Historically, a number of everyday words and expressions used to be characteristic of different dialect areas of the United States, especially the North, the Midland, and the South; many of these terms spread from their area of origin and came to be used throughout the nation. Today many people use these different words for the same object interchangeably, or to distinguish between variations of an object. Such traditional lexical variables include:

 faucet (North) and spigot (South)
 frying pan (North and South, but not Midland), spider (obsolete New England), and skillet (Midland and South)
 gutter (Northeast, South, and West), eaves trough (West and Inland North), and rainspouting (Maryland and Pennsylvania)
 pit (North) and seed (elsewhere)
 teeter-totter (North; widespread), seesaw (South and Midland; now widespread), and dandle (Rhode Island)
 firefly (more Northern and Western) and lightning bug (widespread)
 pail (North, north Midland) and bucket (Midland and South; now widespread)
sneakers (Northeast and fairly widespread), tennis shoes (widespread outside the Northeast) and gym shoes (Chicago and Cincinnati)
 soda (Northeast, Greater Milwaukee, Great St.
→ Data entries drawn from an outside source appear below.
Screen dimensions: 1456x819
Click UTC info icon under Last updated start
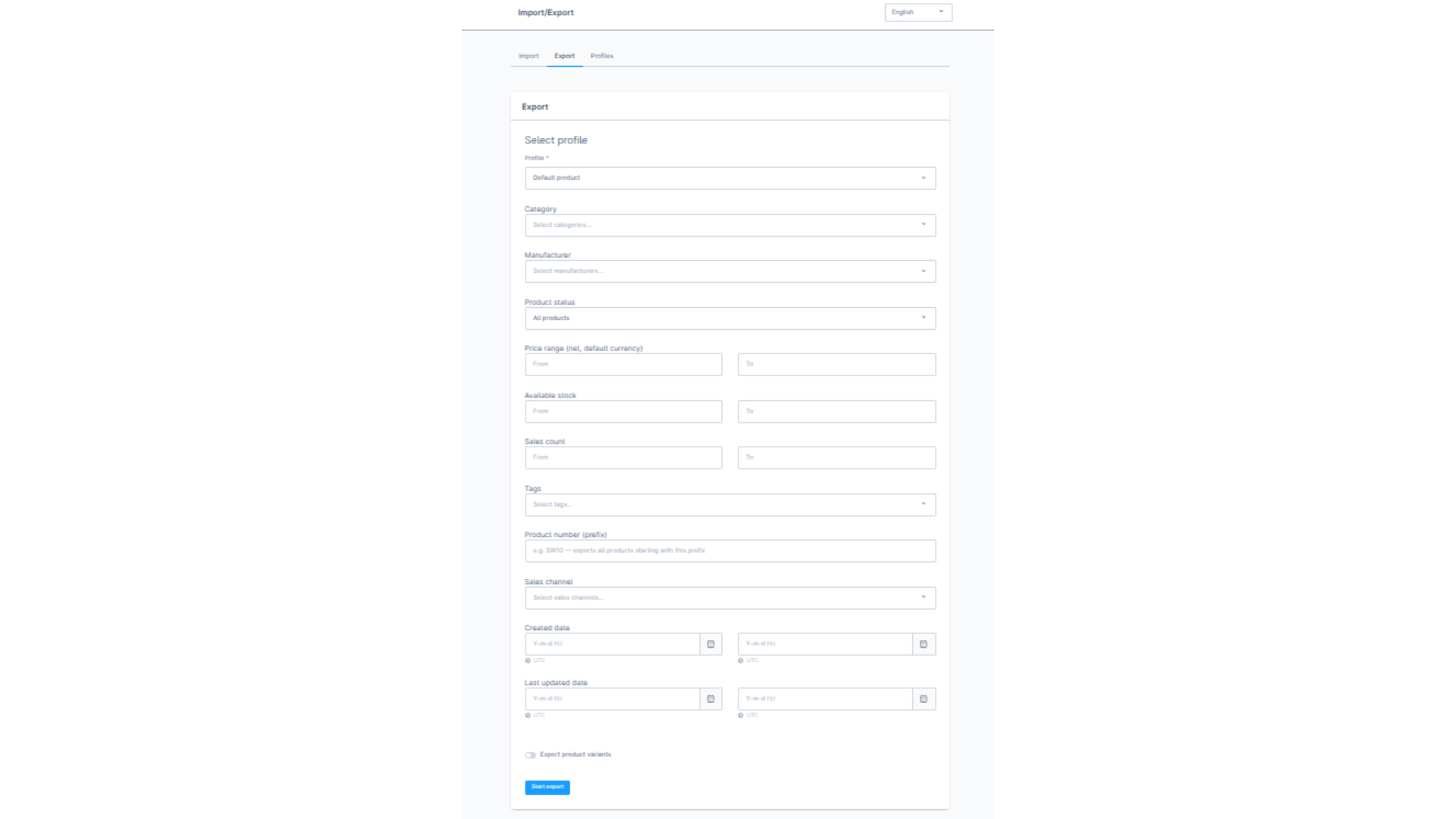point(528,715)
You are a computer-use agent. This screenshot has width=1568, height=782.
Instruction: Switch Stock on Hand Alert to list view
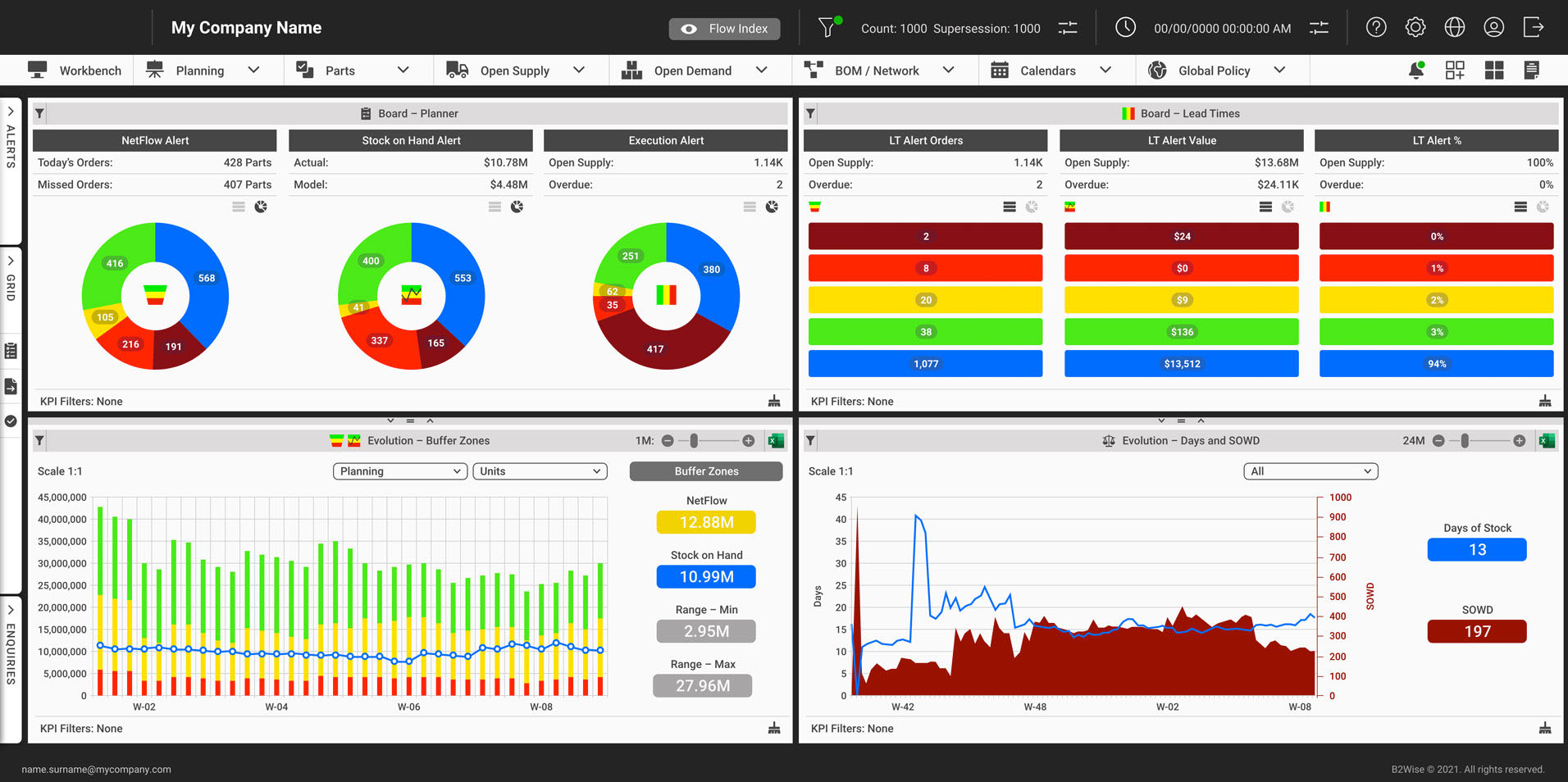[495, 207]
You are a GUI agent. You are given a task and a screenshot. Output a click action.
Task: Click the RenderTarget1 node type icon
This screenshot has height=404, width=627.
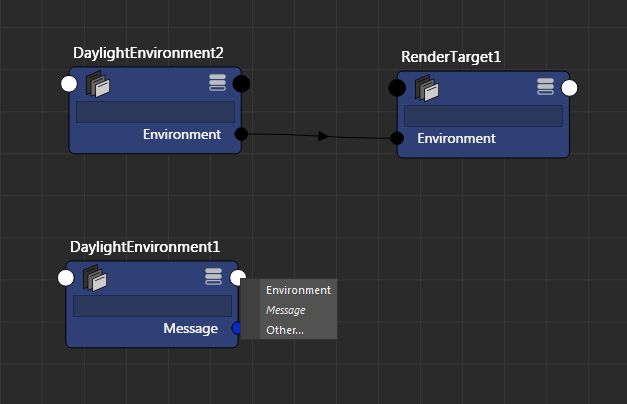(426, 88)
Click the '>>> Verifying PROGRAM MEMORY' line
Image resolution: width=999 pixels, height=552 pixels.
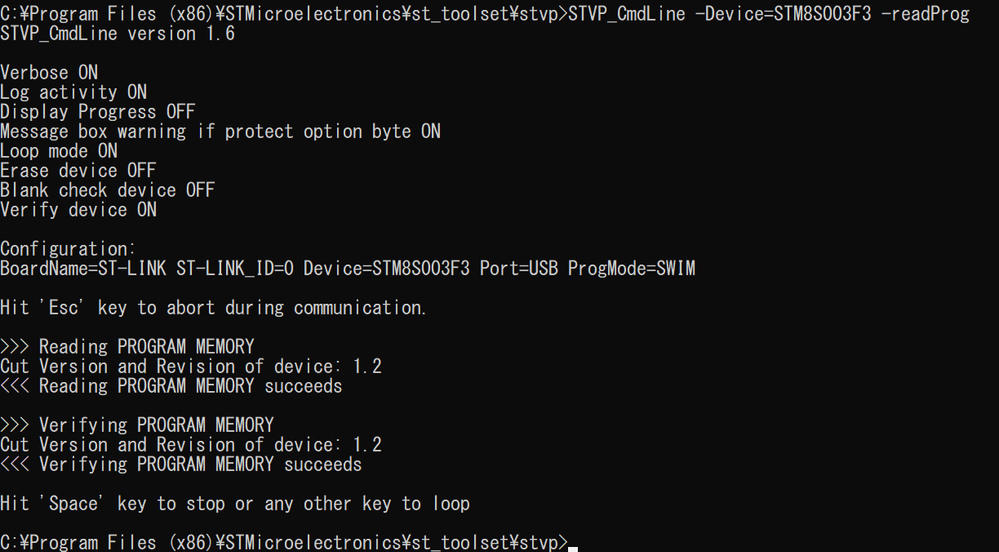[x=137, y=425]
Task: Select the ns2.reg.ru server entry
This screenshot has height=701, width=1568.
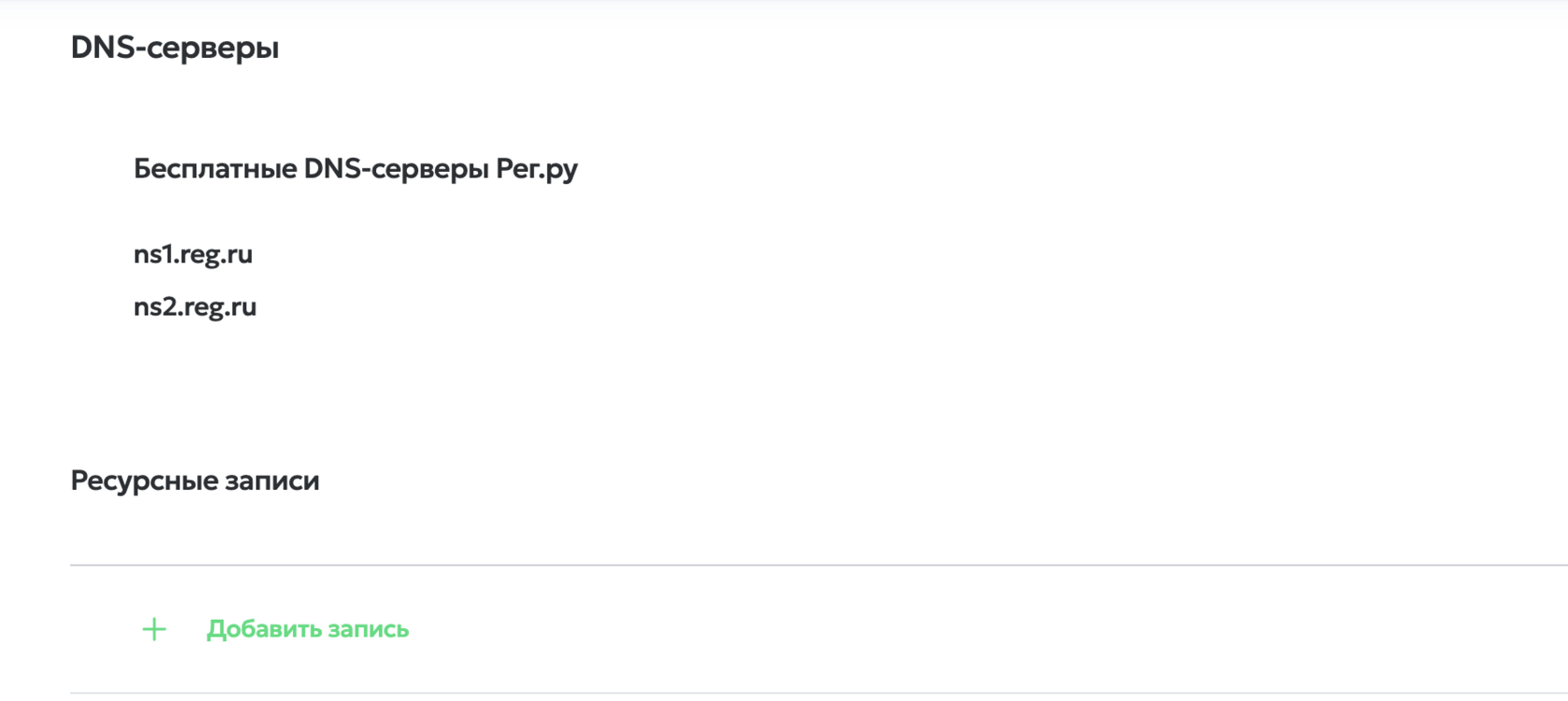Action: 195,307
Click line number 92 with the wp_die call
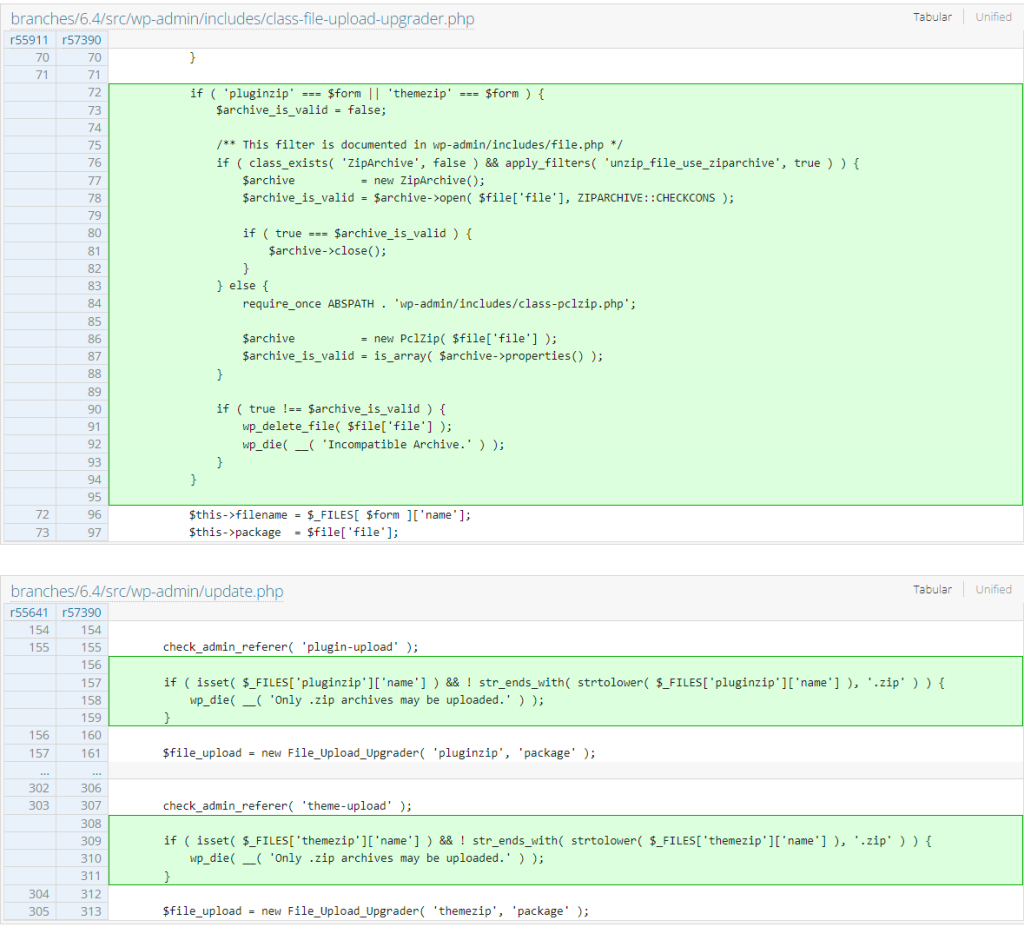1024x927 pixels. point(94,444)
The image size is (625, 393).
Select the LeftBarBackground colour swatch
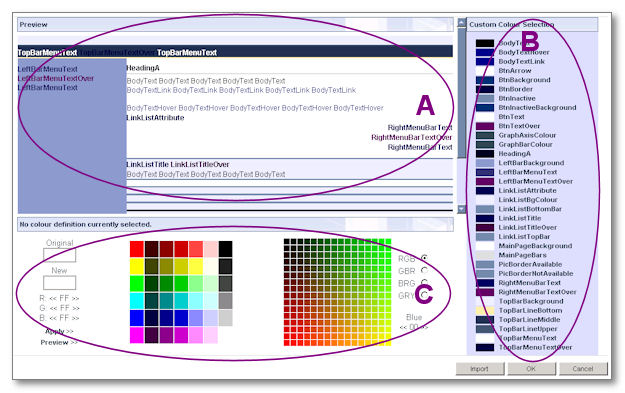485,163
Louis, California, and Florida), pop (Inland North, Upper Midwest, and Northwest), coke (South), and tonic (Eastern New England possibility)
 you guys (widespread), y'all (Southern and South Midland), you'uns and  yins (Western Pennsylvania), and yous or youse (New York City, Philadelphia, New Jersey, and Northeastern Pennsylvania)

However many differences still hold and mark boundaries between different dialect areas, as shown below. From 2000 to 2005, for instance, The Dialect Survey queried North American English speakers' usage of a variety of linguistic items, including vocabulary items that vary by region. These include:

 generic term for a sweetened carbonated beverage
 drink made with milk and ice cream
 long sandwich that contains cold cuts, lettuce, and so on
 rubber-soled shoes worn in physical education class, for athletic activities, etc.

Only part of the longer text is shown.